Janet Downs's picture
Fri, 22/01/2016 - 09:03

It appears the DfE has changed another press release.  The one linked to above has a different title and more info about disadvantaged children than the one I read yesterday.  Yet there's no indication the release has been changed.  It's obvious it has been altered, though, because the URL is the same as yesterday's and contains the original misleading heading.

The DfE  has form on altering press releases.  It toned down the release accusing those opposing academization as mobs when it was eventually made public.  This is a disturbing move.  How can the public be sure that what the DfE tells the press and which is subsequently reported is the same as the one that appears on the GovUK website?


Janet Downs's picture
Fri, 22/01/2016 - 09:37

As well as spewing out the usual stuff about sponsored academies, the first paragraph under 'GCSE' praises converter academies claiming they outperform the national average.  Now there's a surprise - offer conversion to schools which already performed well and then say this group outperforms the rest.  

But not all converters remained Good or better.  Some were downgraded after conversion - some of these have been forced to join a multi-academy trust.  And not all of the latter are doing as well as the Government claims - E-Act, AET, Grace Foundation, Prospects (now wound up), The Learning Schools Trust (the charitable arm of Swedish for-profit education provider Kunskapsskolan) are among several MATs which have been 'paused' from taking on more academies because of concerns about low performance.  Ofsted has sent critical letters to E-Act, TKAT, Oasis, Collaborative Learning Trust, SPTA, AET, and CfBT following focused inspections.  Dove Family Trust, which only took over Dundry CoE Primary in September, is in trouble.  Presumably Dove was considered a 'strong sponsor' by the DfE before it was allowed to sponsor Dundry. 

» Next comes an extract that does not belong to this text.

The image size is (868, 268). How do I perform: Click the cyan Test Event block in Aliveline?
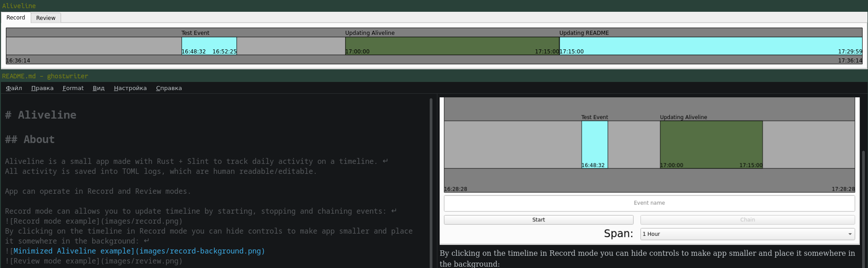pos(209,44)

Gibbs says strong sponsors will spread their 'excellence and expertise' as the Government expands the academy's programme in order to extend opportunities to all.  But it didn't work in the cases listed above.

 

 

 


Janet Downs's picture
Fri, 22/01/2016 - 09:39

What part of 'politicians should stop exaggerating academy performance' does Gibb and the DfE not comprehend?


Janet Downs's picture
Fri, 22/01/2016 - 10:41

The Independent  is reporting that 'A total of 188 underperforming schools were academies, while 50 are council-run, 45 are foundation schools, 14 are voluntary-aided and the others include university technical colleges, studio schools and further education colleges for to 14- to 16-year-olds.'

Rather blows a whole in the argument that academies raise performance.

That said, there are more ways to judge a school's effectiveness than exam results.  Context should be taken into consideration.  Nevertheless, while Morgan and Gibb persist in saying academy conversion is essential for raising results, it's necessary to say it isn't when judged against their criteria.